Fr. Frederick Edlefsen

 

Back in the 1970’s, mom and dad got involved in the “Right to Life” movement.  Nothing strident.  But they were grieved when the Supreme Court greenlighted the violation of unborn babies.   Mom was an artist, empathic to all things delicate, vulnerable, and small.  She contemplated everything’s soul.  Dad taught high school English and Drama.  He had a soft spot in his heart for the riffraff, personally choosing a group he called the “dirty dozen” to star in Mash, a play he directed based on the popular sitcom. 

Perhaps dad’s connection with the “dirty dozen” was influenced by his radio days at WNNJ in Newton, New Jersey.  People opened up to him.  It was the late 1960s.  As a radio DJ and newsman, he accompanied military personnel to inform parents of their son’s death in Vietnam.  What would a young radio man say at such a grievous moment?  He made a delicate request: “Tell me about your son.”  The parents opened up.  They had something to tell the whole world – about their son. 

  During Gulf Coast vacations, mom combed beaches for seashells, contemplating their intricate colors, curves, and textures.  She often sketched or water-colored them.  Her moral conscience expressed these sensibilities: destroying intricate beauty was repugnant.  Nature’s sacraments reveal God’s mind.  But, in our rough-spoken world, the seashells of human life were being smashed before the ocean of God could craft their beauty.  

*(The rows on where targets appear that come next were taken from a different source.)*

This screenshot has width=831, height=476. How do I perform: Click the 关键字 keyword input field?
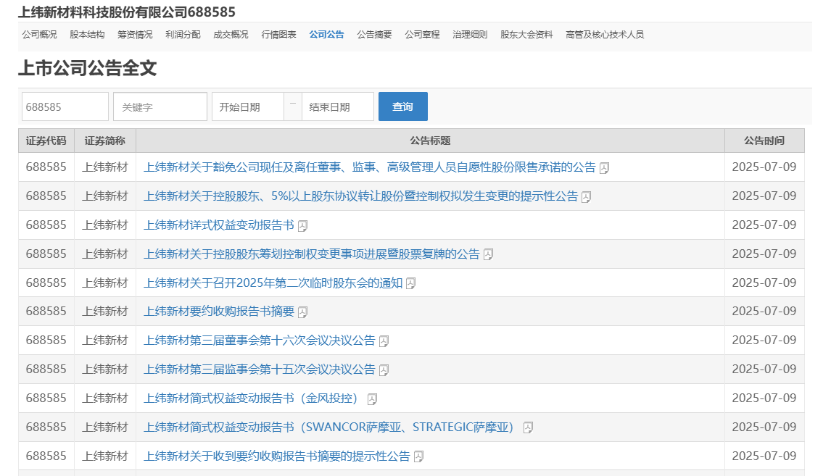160,107
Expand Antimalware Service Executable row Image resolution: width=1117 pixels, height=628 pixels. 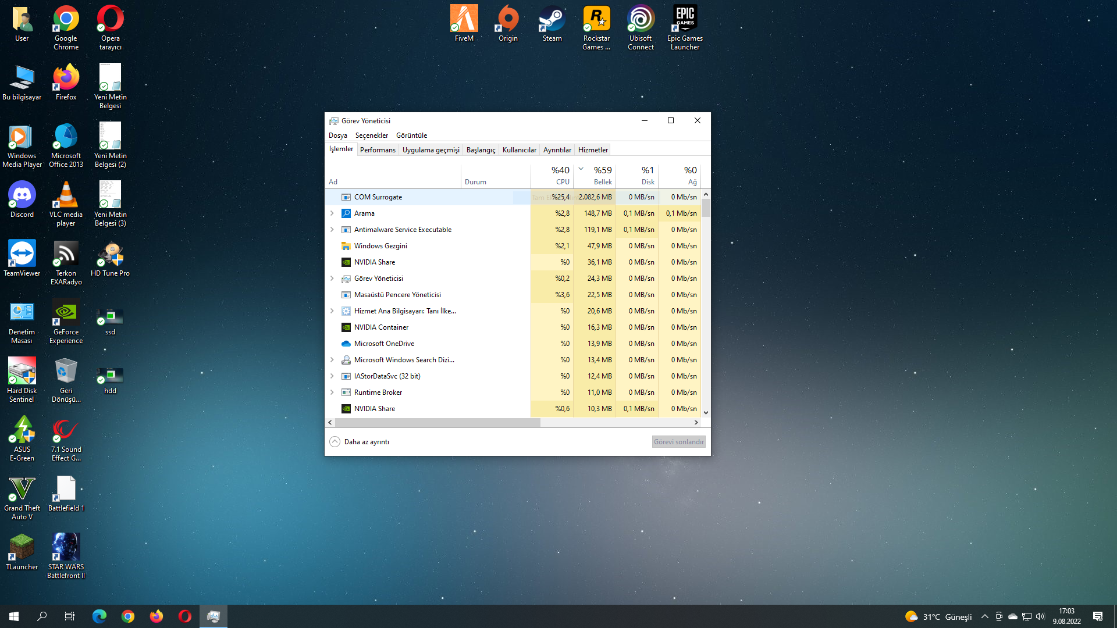click(332, 230)
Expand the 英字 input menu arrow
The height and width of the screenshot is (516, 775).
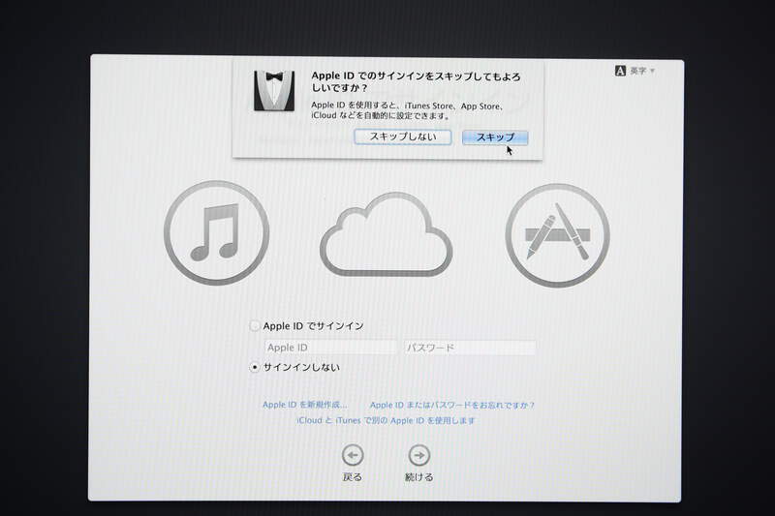coord(653,71)
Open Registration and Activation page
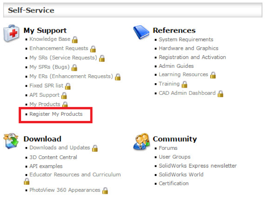This screenshot has height=199, width=270. [192, 57]
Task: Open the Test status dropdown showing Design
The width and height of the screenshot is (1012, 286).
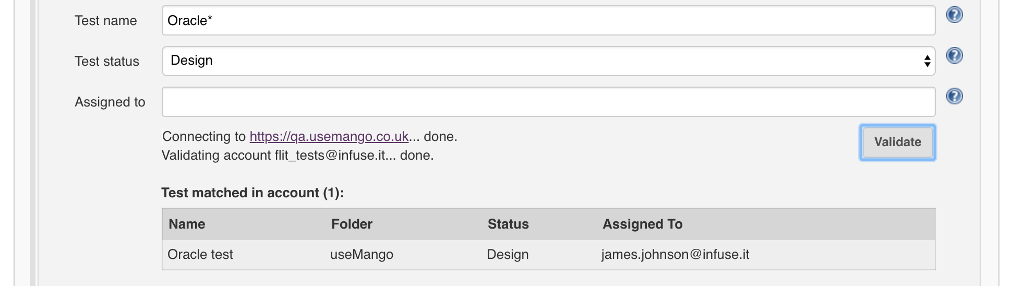Action: [x=548, y=61]
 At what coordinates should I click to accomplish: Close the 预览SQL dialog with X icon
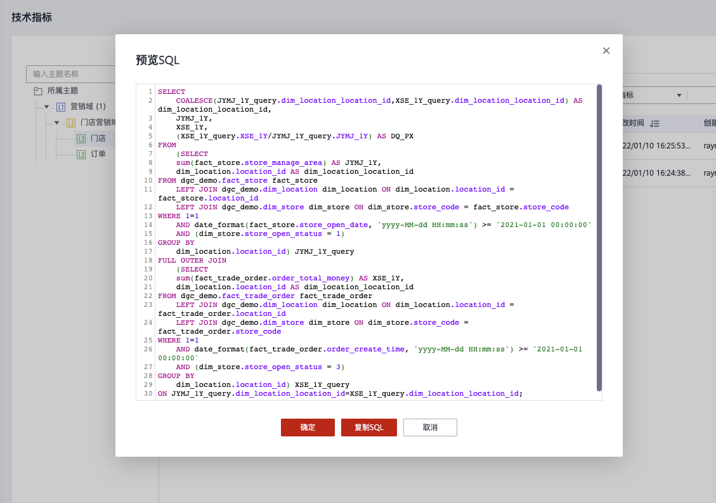click(x=606, y=51)
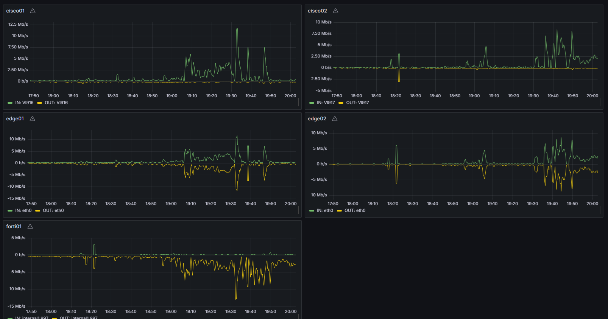Open the cisco02 panel header menu

coord(317,11)
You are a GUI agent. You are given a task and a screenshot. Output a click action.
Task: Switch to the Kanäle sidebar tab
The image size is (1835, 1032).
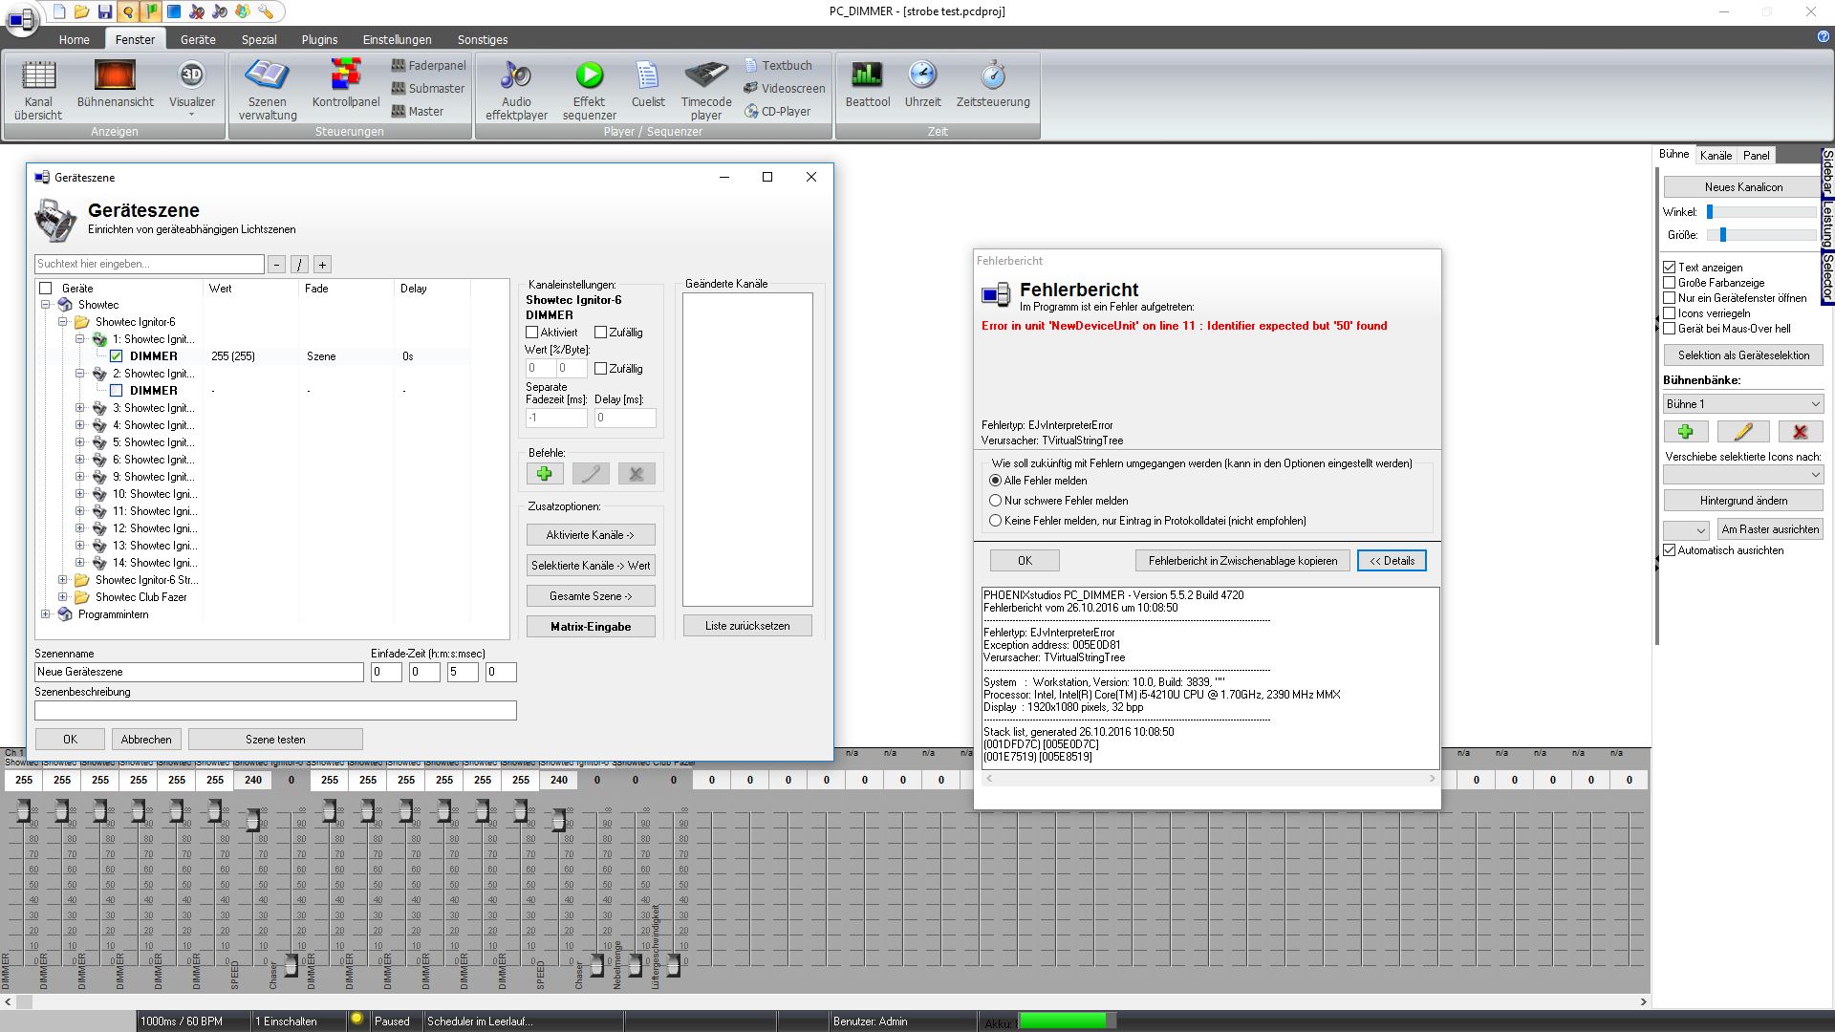tap(1716, 155)
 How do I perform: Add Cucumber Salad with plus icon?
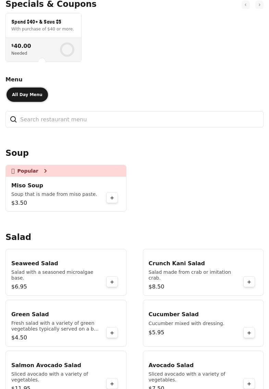pyautogui.click(x=249, y=333)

One Advent, my Catholic high school collected gifts for needy children. Mom, dad, and I brought our presents to a poor family.  But when we entered their apartment, the family’s father expressly turned his back on us, perhaps in shame or resentment.  But the mom and children accepted the presents.  In truth, I still feel conflicted and convicted by the experience.  Yes, it opened my eyes to a social problem.  But social problems are also very personal.  They intimately touch upon a person’s dignity.  Decades have since passed, and I’m still processing this.   

Once a baby comes from the womb into the world, it must be given life again and again and again.  Even a father who must watch his children receive charity needs to be given life.  Being pro-life is more than stopping death.  It’s affirmative.  Giving life – again and again and again – is a way of life.   That’s what I learned from growing up pro-life.